NASA Capsule Safely Returns First Asteroid Samples to Earth

NASA’s Osiris-Rex spacecraft successfully delivered the US’s first asteroid samples to the Utah desert on September 24, 2023, marking the end of a seven-year journey. The spacecraft released the sample capsule from 100,000 km (63,000 miles) away from Earth during a flyby before it landed four hours later on a remote military land. The mothership, Osiris-Rex, then set off to pursue another asteroid.

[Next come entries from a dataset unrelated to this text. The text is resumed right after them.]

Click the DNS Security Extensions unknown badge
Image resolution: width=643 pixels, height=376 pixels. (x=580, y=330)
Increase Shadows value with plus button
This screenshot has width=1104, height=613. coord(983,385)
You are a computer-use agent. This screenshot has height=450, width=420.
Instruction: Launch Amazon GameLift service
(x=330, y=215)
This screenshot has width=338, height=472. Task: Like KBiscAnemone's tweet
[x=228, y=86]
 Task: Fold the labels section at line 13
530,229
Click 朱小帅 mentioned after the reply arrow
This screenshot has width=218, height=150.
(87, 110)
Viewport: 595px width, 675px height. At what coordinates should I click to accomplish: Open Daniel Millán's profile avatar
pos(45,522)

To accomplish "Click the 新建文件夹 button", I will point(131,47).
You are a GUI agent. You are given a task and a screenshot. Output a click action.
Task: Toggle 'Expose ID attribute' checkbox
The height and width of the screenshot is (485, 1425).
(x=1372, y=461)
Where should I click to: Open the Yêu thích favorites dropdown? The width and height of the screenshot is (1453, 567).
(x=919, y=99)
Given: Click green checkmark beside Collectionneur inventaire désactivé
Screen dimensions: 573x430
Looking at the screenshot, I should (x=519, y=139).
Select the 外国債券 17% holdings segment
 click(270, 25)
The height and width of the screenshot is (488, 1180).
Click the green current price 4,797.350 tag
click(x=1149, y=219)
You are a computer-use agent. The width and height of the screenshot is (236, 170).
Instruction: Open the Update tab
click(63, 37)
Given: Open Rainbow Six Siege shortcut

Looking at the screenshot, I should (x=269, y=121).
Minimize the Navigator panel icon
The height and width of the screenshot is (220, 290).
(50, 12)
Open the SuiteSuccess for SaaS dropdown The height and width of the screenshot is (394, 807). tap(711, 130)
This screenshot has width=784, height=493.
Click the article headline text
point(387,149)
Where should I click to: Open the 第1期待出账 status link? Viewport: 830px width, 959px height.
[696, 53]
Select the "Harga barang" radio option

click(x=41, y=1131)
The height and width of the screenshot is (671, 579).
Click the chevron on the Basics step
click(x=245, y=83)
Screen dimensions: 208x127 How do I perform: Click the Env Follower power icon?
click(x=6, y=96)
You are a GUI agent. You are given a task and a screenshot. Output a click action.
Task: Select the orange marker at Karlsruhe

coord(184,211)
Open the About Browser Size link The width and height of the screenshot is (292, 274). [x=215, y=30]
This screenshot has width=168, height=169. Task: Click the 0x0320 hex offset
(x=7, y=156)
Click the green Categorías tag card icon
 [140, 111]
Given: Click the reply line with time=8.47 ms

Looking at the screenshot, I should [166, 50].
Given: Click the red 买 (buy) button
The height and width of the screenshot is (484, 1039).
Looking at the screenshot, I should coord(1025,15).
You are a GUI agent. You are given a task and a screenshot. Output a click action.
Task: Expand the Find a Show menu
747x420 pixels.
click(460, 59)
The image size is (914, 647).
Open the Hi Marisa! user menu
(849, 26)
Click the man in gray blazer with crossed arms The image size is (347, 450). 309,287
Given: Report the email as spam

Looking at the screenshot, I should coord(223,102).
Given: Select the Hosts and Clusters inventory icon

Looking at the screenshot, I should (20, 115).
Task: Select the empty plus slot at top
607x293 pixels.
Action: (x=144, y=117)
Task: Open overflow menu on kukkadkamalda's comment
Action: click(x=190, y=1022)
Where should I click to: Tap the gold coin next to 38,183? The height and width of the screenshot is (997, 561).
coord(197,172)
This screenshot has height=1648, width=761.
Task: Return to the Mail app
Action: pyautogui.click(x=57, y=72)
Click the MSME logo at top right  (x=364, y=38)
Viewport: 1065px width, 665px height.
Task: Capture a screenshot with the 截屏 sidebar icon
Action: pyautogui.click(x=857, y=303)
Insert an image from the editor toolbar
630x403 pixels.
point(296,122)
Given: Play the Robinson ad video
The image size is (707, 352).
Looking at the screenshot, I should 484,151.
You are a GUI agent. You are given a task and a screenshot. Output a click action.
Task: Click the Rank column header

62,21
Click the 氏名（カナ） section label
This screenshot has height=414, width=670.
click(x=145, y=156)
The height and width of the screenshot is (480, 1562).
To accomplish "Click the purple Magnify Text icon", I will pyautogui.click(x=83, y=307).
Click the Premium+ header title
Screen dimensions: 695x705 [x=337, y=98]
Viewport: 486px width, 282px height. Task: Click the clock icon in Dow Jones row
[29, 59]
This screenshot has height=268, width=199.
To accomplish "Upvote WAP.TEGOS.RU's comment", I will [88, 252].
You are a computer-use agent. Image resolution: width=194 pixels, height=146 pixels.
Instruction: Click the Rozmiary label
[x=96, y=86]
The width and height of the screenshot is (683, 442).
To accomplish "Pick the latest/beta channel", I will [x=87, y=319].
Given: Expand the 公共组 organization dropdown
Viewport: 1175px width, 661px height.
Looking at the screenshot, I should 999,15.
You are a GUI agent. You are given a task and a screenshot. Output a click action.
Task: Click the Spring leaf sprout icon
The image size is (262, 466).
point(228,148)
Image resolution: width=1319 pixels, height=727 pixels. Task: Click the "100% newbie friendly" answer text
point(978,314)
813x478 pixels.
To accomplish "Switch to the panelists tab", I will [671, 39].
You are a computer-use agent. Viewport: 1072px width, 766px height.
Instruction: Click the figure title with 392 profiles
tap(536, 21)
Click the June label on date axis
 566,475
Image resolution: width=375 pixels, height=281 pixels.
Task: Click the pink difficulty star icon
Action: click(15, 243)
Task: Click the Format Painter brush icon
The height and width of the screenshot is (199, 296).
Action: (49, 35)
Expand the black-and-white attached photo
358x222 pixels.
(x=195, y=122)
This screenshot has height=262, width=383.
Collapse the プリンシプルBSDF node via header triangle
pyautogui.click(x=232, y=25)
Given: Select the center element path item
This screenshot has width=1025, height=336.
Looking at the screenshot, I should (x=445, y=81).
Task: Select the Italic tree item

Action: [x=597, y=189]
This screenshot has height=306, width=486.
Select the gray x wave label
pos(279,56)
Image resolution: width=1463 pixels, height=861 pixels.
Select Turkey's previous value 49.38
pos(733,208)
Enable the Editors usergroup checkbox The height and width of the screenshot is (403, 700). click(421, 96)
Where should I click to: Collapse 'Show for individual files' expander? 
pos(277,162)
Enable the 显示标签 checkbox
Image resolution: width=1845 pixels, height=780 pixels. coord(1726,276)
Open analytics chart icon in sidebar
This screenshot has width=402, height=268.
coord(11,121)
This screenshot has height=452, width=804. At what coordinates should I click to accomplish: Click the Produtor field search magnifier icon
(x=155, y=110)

Flight Control announced the successful landing three minutes earlier than anticipated, exclaiming “We have touchdown!” This was due to the orange striped parachute opening at a height of 20,000 feet (6,100m), four times higher than expected, causing the early touchdown. Scientists estimate that the capsule contains at least a cup of rubble from the carbon-rich asteroid known as Bennu. However, the actual amount will not be known until the container is opened. Some of the rubble spilled and floated away during collection three years ago when the spacecraft scooped up too much and rocks jammed the container’s lid.

Japan, being the only other country to bring back asteroid samples, gathered about a teaspoon during its asteroid missions. The samples collected on September 24 are the largest haul from beyond the moon. These preserved building blocks from the early stages of our solar system, dating back 4.5 billion years, will provide valuable insights into the formation of Earth and life itself.

The Osiris-Rex mothership embarked on this $1 billion mission in 2016. It reached Bennu in 2018 and used a long stick vacuum to gather rubble from the small, roundish space rock in 2020. By the time it returned to Earth, the spacecraft had traveled a staggering distance of 6.2 billion km (4 billion miles).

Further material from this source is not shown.